EXERCISE INSTRUCTIONS: Only the lines from the one containing "The height and" to the end of the records belong in the answer; repeat them exactly and drop the pictures.
========
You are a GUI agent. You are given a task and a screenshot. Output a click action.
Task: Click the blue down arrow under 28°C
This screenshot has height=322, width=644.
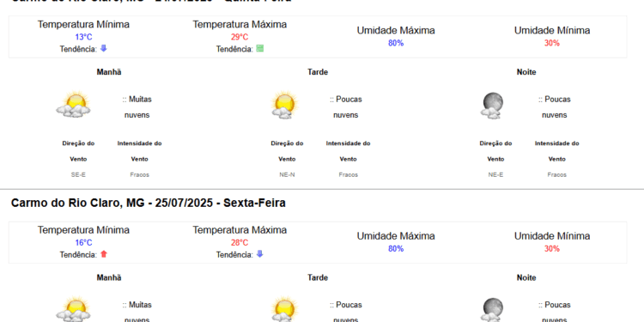click(259, 254)
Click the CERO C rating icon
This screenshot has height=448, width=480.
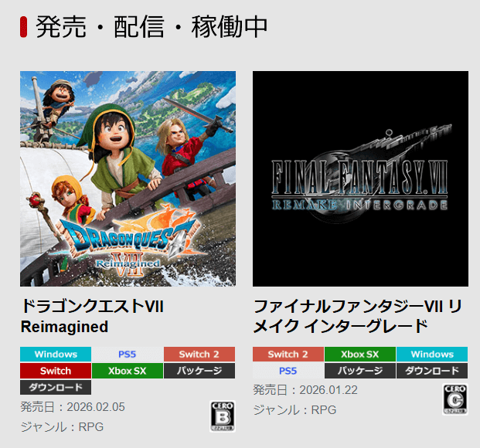click(x=455, y=399)
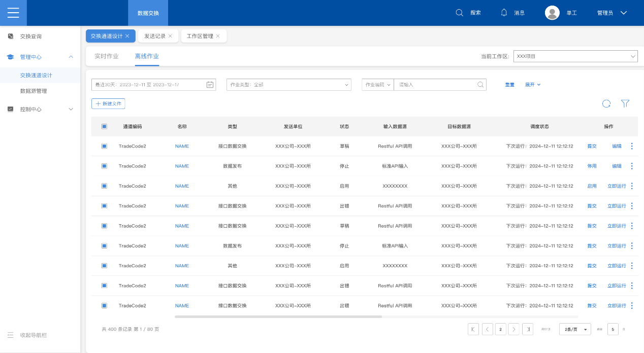Switch to the 发送记录 tab
This screenshot has width=644, height=353.
(x=154, y=36)
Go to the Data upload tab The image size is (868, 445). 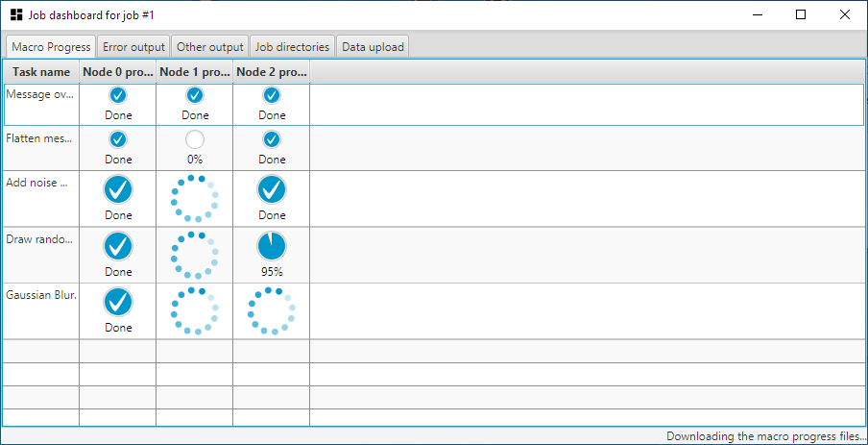[374, 47]
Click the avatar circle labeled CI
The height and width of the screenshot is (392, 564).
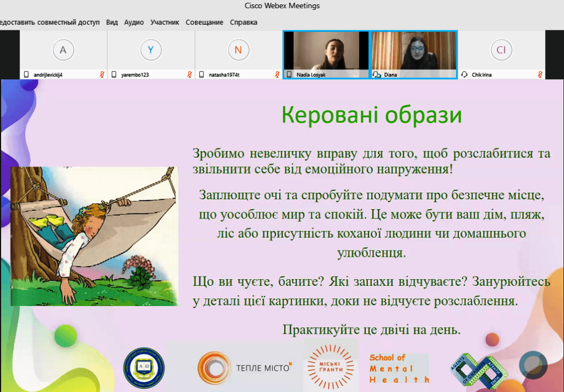pyautogui.click(x=501, y=50)
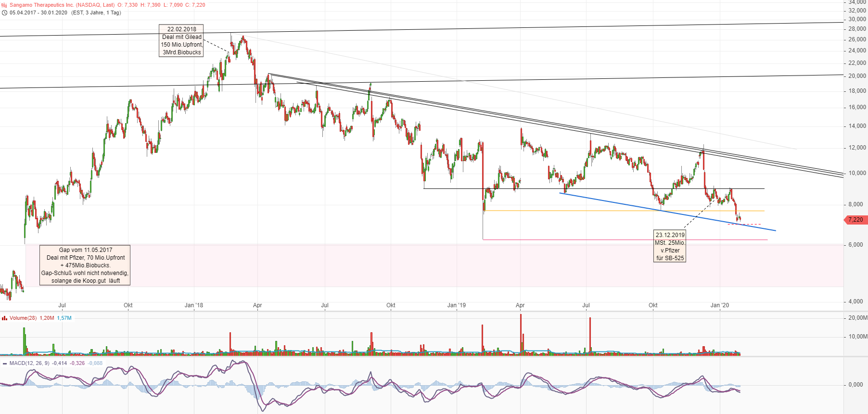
========
TASK SOLUTION:
The height and width of the screenshot is (392, 564).
pyautogui.click(x=501, y=50)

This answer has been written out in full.